### Excerpt to read

────────────────

Friday, September 21, 2012

Mom, The Cow . . . and Me



Me. Afterwards.
My very first memory occurred when I was two. 
To tell the truth, I’m not sure if it is a real memory, or if I simply heard my mother tell the story so often that I have pieced it together from that.
Whichever. 
It is very real to me now.
I had my new little red cowboy boots on. I was ready for anything. 
Dad was out in the blacksmith shop and I knew he would be happy to see me. Certainly, I would be happy to see him. I decided to make the journey. 
But there was a fence and a large barnyard between us.
Oh, and a milk cow.
It was the custom in those days to take the calf away from the milk cow and only put the two of them together morning and evening, after the cow had been milked. That way, the cow’s production stayed very high, we were assured a constant supply of milk, and the calf received enough milk to ensure its proper growth.
A good system all around.
Except that one usually ended up with a rather irate, over-protective full-grown mama cow wandering at will in the barnyard. 
No problem. If you were an adult, or very fast.
I was neither.

────────────────

### Raw data
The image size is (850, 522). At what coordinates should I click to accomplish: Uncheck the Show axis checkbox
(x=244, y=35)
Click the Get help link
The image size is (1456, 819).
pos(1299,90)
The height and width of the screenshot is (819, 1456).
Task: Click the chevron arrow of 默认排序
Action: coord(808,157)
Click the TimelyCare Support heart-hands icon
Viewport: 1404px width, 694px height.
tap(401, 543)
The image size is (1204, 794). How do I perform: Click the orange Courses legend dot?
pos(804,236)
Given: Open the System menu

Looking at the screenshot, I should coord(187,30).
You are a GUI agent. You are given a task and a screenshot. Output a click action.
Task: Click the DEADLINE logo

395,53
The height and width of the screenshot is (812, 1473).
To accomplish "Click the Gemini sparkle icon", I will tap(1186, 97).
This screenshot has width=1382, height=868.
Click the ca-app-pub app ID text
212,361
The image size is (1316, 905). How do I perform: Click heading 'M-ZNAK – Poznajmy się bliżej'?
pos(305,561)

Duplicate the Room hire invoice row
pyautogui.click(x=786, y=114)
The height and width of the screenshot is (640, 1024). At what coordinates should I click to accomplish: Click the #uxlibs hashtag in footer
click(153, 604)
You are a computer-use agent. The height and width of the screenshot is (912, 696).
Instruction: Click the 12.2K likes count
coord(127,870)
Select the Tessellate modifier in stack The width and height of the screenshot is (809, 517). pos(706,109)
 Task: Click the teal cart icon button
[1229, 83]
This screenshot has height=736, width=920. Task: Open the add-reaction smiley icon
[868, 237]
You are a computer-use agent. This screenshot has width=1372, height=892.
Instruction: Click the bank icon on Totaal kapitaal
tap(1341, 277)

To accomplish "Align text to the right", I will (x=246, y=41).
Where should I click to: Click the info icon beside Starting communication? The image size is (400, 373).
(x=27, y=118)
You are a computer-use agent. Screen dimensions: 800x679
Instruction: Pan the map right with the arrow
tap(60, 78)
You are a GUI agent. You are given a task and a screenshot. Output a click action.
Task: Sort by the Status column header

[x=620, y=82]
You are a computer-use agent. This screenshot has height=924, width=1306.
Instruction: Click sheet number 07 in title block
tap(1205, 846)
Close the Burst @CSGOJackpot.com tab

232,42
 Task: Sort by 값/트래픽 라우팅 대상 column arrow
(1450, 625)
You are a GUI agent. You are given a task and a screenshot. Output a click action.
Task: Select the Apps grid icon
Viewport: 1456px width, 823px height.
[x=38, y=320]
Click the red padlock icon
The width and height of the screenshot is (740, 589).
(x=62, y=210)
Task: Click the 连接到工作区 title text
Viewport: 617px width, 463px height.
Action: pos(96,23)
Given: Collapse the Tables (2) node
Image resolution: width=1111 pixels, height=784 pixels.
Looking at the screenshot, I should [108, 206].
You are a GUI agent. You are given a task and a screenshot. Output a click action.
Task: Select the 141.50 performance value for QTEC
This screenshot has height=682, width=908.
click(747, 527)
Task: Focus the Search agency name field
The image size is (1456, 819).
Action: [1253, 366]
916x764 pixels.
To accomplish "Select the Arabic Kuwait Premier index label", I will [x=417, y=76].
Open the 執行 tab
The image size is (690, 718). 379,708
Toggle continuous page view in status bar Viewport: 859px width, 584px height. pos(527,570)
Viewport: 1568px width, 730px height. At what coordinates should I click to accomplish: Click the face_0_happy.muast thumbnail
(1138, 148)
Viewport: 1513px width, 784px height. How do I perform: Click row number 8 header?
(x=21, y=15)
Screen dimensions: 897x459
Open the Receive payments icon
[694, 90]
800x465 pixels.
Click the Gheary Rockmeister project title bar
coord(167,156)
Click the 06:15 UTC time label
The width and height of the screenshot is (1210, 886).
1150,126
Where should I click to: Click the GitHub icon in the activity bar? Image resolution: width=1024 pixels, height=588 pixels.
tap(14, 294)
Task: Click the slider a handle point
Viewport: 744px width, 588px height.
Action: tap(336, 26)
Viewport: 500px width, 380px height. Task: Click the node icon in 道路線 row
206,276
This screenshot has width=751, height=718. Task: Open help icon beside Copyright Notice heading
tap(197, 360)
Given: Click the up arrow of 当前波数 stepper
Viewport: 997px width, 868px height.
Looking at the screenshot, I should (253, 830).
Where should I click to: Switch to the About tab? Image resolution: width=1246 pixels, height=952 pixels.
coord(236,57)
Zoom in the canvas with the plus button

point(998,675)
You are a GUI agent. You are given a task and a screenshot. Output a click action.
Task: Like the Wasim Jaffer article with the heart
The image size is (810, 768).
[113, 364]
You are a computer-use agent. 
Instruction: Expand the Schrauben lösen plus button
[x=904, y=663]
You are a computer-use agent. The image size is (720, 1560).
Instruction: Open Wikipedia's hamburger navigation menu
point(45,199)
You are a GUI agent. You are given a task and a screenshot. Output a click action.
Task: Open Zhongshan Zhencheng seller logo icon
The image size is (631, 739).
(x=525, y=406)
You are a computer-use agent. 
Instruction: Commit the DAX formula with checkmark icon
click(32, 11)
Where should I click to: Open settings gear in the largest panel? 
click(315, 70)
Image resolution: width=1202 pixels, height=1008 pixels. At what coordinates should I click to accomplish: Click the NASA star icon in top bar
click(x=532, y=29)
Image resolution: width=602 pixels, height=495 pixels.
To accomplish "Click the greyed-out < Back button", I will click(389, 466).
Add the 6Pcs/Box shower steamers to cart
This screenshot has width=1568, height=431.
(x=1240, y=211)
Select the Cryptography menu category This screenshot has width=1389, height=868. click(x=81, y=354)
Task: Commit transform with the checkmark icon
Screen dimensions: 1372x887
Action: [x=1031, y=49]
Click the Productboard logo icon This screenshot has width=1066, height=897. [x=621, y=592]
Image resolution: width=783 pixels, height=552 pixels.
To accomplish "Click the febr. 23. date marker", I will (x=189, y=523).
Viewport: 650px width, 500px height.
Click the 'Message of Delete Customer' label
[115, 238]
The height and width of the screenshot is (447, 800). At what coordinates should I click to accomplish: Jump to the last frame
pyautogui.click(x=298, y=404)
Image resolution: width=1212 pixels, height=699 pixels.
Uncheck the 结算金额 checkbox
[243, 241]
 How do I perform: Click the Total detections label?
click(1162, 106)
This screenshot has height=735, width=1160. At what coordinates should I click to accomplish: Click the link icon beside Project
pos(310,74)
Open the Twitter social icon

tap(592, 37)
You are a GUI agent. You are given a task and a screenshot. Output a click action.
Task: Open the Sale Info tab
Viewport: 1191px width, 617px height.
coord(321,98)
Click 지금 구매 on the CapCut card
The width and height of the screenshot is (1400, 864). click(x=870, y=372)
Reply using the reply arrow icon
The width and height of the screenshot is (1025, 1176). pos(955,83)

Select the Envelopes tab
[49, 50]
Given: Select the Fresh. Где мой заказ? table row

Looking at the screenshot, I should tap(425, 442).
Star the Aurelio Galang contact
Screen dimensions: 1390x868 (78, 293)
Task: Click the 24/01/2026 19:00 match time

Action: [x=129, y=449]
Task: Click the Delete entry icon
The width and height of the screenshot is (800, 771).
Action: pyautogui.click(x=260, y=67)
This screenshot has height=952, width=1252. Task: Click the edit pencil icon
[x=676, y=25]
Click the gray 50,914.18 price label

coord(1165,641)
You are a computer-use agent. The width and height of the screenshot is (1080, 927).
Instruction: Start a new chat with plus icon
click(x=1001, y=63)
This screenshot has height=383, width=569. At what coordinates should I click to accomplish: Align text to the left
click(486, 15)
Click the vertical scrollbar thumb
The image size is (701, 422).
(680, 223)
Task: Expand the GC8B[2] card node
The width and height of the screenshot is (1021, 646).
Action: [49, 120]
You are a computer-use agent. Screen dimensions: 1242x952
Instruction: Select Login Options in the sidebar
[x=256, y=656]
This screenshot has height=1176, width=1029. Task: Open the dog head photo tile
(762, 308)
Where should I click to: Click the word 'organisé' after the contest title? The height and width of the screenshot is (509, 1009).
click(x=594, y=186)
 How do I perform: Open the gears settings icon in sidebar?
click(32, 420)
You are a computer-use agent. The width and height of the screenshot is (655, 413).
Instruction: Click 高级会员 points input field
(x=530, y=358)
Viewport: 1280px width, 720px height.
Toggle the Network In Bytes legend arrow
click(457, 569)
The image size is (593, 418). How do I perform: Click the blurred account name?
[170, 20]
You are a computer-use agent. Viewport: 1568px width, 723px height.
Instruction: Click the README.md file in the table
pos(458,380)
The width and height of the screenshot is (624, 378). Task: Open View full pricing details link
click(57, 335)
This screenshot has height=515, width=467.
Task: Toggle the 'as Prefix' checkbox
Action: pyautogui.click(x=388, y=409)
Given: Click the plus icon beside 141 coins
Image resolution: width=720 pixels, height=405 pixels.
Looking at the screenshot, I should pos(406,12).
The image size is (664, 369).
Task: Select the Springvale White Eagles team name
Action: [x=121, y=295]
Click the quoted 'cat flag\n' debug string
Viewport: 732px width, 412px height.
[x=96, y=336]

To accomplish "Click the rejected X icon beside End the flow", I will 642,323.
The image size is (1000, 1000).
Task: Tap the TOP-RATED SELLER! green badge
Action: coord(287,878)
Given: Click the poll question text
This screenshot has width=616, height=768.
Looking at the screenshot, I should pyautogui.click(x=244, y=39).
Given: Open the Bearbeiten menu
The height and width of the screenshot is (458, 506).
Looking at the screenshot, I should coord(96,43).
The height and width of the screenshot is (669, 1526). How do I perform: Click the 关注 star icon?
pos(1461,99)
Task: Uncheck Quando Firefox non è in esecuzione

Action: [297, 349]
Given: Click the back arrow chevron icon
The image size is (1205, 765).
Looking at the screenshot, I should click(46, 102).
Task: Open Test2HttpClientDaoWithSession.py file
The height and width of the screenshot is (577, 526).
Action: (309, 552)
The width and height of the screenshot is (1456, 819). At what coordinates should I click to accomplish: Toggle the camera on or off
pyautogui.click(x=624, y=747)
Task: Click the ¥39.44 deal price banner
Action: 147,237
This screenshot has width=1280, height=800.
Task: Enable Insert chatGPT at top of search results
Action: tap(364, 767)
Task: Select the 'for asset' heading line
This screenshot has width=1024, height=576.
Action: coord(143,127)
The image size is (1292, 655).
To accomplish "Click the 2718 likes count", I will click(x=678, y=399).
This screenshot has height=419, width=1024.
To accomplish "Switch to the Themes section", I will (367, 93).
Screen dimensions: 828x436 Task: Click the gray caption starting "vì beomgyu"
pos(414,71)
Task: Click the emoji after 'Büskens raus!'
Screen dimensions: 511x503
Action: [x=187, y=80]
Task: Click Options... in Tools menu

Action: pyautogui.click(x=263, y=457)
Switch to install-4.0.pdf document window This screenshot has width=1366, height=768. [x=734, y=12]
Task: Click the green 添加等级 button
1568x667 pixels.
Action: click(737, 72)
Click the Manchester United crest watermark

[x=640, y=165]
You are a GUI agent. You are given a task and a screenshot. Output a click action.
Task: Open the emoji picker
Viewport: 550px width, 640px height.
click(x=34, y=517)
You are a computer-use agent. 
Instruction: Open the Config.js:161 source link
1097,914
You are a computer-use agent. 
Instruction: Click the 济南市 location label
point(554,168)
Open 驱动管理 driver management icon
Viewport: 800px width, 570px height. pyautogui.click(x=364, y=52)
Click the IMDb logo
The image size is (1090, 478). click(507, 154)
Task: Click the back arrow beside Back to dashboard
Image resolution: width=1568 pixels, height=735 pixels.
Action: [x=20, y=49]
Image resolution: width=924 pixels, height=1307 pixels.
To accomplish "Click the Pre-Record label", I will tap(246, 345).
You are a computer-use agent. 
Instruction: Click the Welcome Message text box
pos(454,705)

────────────────

### Objectives
(A) Using the memoir, mark each statement yes or no, and support each answer with the deciding words from the memoir, quoted exactly. (i) The narrator's first memory is from age two. (ii) Dad was in the barn when the narrator set out. (iii) The calf stayed with the milk cow all day.
(B) Please render the records as a JSON list of strings, one per line, from the line with "This screenshot has height=419, width=1024." up to and including the line with "Action: [x=187, y=80]".
The memoir and the records have no connection to each other.

### Solutions by task
(A)
(i) Yes: "My very first memory occurred when I was two."
(ii) No: "Dad was out in the blacksmith shop"
(iii) No: "take the calf away from the milk cow and only put the two of them together morning and evening"

(B)
[
  "This screenshot has height=419, width=1024.",
  "To accomplish \"Switch to the Themes section\", I will (367, 93).",
  "Screen dimensions: 828x436 Task: Click the gray caption starting \"vì beomgyu\"",
  "pos(414,71)",
  "Task: Click the emoji after 'Büskens raus!'",
  "Screen dimensions: 511x503",
  "Action: [x=187, y=80]"
]